Do I have to use cotton for the sails?

No, not at all. But cotton is a good place to start for if no other reason, it has been tried and accepted by many.

To say it is cheap is an understatement, VERY cheap for the amount you will need.

But also it is a material you are more likely to get a seamstress to make you a set of sails with.

Or, if like Gary, you will do them by hand.

Cotton poplin is that which is light and stretches only in one direction. Gary talks about this in his YouTube instruction video so no point going over it again.

 

But if you fancy something different you might try rip stop nylon. Rip stop is commonly used for  kites and that type  is very light compared to other  applications. it is also brightly coloured and not at all  expensive. It does have to be machine sewn and the same procedure used for cotton works equally well for this.
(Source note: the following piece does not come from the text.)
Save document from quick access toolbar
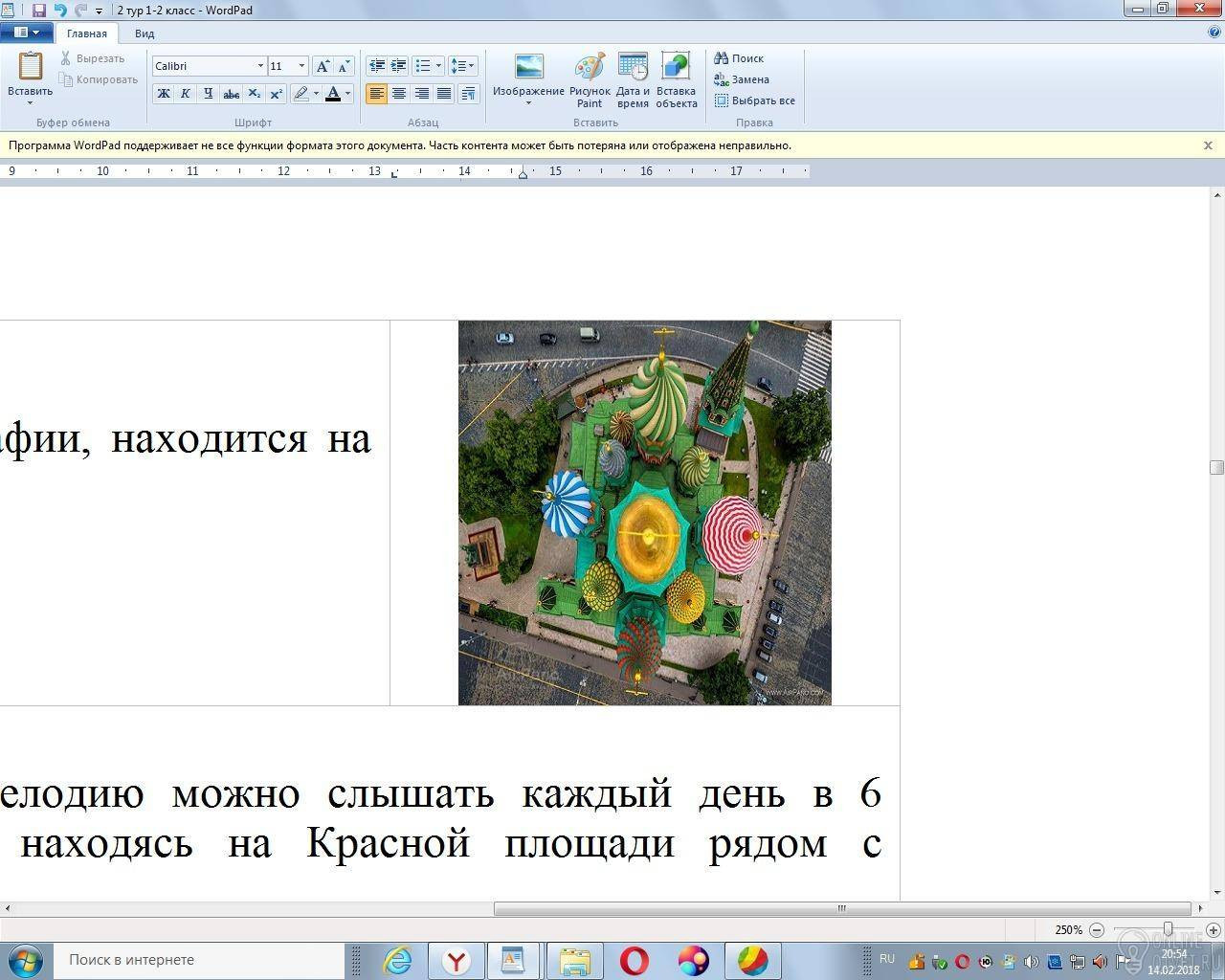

My sloop Maxine has had a couple of sial sets made from this and it works as well as cotton, . The main difference is, and it may not matter, it doesn’t  stretch slightly like cotton poplin.
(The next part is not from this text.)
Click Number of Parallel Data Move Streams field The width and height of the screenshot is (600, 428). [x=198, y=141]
Another material found on a lot of modern rc kit sailboats is  Mylar. This is a plastic sheet used in things like  plans etc, but  also available in three different thicknesses. it not sewn but stuck together using double-sided filament tape.

This is a whole subject of it’s own and will follow when I get to it.

 

In the meantime.

 

Got any suggestions on sail-making?  Use contact form to tell me about it.

 

One comment on “Do I have to use cotton for the sails?
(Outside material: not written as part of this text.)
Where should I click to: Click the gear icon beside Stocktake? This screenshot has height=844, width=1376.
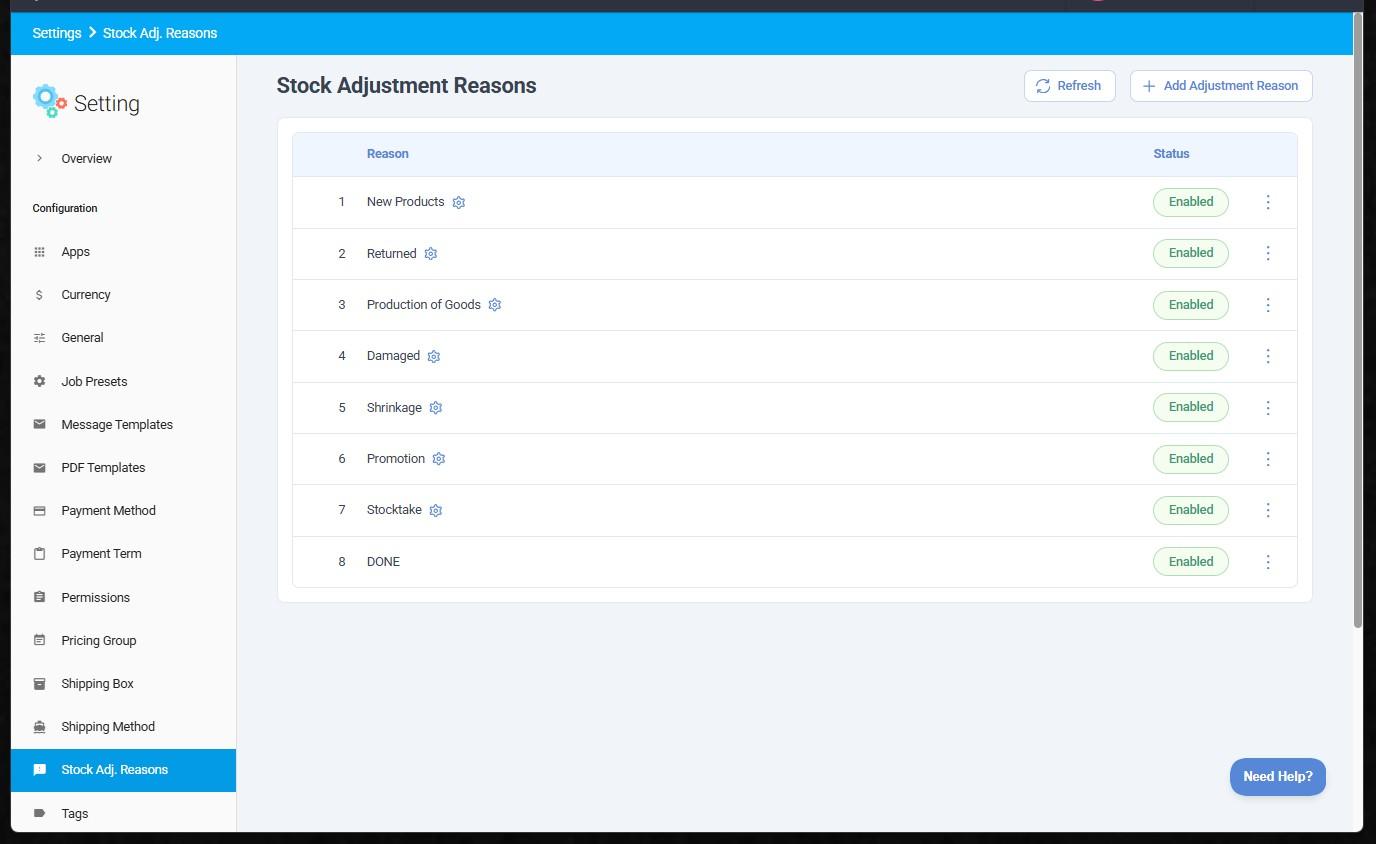436,510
  1. LAYING OUT SAILS – Using dimensions shown on the sail plan to make paper patterns for the sails. – Let it be easy,

    The JIB is a simple triangle.
    Never mind angles, simply lay out the 3 sides to the given dimensions and the angles will take care of themselves.
    The angles cannot be wrong if the linear dimensions match those shown on the sail plan.

    The GAFF sails, also easy, but don’t overlook the DIAGONAL!
    Here’s the Scoop – Think of the gaff sail as TWO triangles – divided by the DIAGONAL (measurement given on the sail plan) from the throat (corner by the gaff jaws) to the clew (corner at end of boom).
    Begin by laying out the lower portion (a triangle), then add the upper portion (another triangle). BINGO! All the angles have again taken care of themselves. Again, the angles cannot be wrong if the linear dimensions match those shown on the sail plan.

    Making the pattern, don’t forget to add the “hem” (extra 1/2 inch) all the way around the sail. I sometimes tape paper together to make a big enough piece for the pattern(s).
    When making the sails, be sure to incorporate Bolt Rope as per the sail making video. It takes the strain so as not to distort the fabric when under load.